WHAT YOU ARE ASKED TO DO:
Search the listing below for the string "computer" and copy every line where it occurs.

▼

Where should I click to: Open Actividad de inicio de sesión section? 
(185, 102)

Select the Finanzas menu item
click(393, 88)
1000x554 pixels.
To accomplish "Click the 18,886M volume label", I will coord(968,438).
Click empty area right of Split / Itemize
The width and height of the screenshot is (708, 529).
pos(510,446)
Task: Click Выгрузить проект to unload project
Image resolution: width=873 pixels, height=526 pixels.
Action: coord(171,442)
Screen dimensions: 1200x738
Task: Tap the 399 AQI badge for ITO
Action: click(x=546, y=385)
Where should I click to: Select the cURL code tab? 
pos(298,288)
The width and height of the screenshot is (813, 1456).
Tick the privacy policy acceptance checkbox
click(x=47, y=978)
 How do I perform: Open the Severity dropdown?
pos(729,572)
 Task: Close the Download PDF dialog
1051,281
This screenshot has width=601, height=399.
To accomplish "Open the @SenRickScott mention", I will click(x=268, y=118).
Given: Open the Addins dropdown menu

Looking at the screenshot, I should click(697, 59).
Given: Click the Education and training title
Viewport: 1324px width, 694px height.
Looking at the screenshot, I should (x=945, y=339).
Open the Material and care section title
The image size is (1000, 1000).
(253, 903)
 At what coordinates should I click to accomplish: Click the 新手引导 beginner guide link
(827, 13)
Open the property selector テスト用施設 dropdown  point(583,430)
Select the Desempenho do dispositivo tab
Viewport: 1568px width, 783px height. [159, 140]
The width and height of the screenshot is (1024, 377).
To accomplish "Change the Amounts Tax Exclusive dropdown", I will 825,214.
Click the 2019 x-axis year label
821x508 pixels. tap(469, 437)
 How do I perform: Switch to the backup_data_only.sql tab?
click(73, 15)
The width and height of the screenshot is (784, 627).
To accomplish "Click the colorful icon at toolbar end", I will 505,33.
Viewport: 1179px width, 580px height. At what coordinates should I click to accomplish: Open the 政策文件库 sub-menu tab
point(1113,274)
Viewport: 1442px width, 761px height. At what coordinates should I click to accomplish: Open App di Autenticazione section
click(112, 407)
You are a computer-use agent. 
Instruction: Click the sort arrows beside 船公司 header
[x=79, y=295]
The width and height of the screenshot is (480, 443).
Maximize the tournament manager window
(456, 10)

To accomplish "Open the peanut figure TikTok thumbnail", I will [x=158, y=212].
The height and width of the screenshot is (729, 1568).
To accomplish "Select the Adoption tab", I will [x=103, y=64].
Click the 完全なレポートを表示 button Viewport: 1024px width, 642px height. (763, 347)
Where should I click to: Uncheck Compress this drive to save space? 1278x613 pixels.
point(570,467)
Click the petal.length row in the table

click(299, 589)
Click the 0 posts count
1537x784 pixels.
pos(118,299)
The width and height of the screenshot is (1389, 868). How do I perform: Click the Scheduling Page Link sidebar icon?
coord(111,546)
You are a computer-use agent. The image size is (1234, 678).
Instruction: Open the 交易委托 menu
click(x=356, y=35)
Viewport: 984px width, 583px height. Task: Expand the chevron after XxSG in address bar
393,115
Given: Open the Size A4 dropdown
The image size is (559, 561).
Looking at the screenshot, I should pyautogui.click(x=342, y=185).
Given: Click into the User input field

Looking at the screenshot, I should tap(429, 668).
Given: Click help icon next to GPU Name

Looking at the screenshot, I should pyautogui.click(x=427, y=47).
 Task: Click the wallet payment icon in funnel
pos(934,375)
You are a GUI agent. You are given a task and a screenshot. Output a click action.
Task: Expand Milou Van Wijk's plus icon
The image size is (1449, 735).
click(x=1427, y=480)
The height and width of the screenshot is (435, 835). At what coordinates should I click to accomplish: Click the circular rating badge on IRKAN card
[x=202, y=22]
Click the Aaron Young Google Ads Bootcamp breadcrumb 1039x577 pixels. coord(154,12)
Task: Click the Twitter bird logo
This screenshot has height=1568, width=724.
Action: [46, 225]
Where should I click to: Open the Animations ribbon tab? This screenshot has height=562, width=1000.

▲

FINISHED EXERCISE:
You are a computer-use agent. 
You are a computer-use agent. The image size is (1234, 678).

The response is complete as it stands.